Breakthrough in exoplanet science: 44 new candidates for Earth-like worlds
A research team from the University of Bern and the National Center of Competence in Research PlanetS has achieved a significant milestone in the search for habitable planets. As announced on April 9, 2025, the team developed a machine learning model capable of pinpointing planetary systems likely to contain Earth-like exoplanets with remarkable accuracy. This breakthrough not only advances the hunt for potentially habitable worlds but also marks a promising step toward the discovery of extraterrestrial life.

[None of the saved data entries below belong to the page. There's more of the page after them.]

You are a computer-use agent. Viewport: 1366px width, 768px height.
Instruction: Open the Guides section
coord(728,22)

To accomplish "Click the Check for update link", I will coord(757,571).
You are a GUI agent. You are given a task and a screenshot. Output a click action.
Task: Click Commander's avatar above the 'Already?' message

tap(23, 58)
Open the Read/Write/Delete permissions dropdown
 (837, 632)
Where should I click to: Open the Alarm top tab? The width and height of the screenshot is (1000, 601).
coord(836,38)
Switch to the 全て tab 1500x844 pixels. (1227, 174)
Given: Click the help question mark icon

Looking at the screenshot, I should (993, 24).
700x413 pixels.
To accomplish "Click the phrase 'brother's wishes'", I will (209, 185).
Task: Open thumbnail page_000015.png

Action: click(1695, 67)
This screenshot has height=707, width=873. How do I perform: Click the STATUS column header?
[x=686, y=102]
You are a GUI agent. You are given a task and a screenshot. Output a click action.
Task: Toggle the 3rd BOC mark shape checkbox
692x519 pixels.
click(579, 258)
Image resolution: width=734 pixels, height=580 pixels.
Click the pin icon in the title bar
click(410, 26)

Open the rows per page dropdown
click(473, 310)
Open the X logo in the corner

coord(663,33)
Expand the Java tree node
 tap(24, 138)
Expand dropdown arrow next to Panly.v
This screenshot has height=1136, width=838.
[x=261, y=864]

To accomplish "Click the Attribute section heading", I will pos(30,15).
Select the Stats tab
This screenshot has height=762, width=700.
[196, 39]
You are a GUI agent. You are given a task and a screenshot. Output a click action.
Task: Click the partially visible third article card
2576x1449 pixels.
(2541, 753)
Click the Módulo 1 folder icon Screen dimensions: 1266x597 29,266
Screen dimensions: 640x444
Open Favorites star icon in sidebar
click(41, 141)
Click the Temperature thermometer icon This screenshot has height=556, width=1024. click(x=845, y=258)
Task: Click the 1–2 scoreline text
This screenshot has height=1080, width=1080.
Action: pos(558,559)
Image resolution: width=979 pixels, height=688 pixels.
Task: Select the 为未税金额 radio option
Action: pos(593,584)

The AI model was developed under the guidance of Dr. Jeanne Davoult as part of her doctoral research at the University of Bern, with support from Prof. Dr. Yann Alibert and Romain Eltschinger from the Center for Space and Habitability (CSH). It was trained using synthetic data generated by the renowned "Bern Model of Planet Formation and Evolution," which simulates the physical processes underlying the formation of planetary systems. The outcome is striking: with a reported 99% accuracy, the model successfully identified systems that are highly likely to contain at least one Earth-like planet.
Real-world application to planetary systems
After training, the model was applied to real observational data and identified 44 planetary systems that could potentially host previously unknown Earth-like planets. These findings are particularly significant for upcoming space missions like ESA’s PLATO and the proposed LIFE project, both of which aim to detect and characterize Earth-like worlds.
PLATO (PLAnetary Transits and Oscillations of stars), set to launch in 2026, will use the transit method and asteroseismology to detect potentially habitable exoplanets, with a focus on those orbiting sun-like stars. The most promising candidates identified by PLATO will form the basis for future missions such as LIFE (Large Interferometer For Exoplanets), which aims to analyze the atmospheres of distant planets using infrared spectroscopy and nulling interferometry to search for biosignatures like water or methane. The new machine learning model could play a key role in pre-selecting the most promising targets, thereby enhancing the efficiency and success rate of these missions.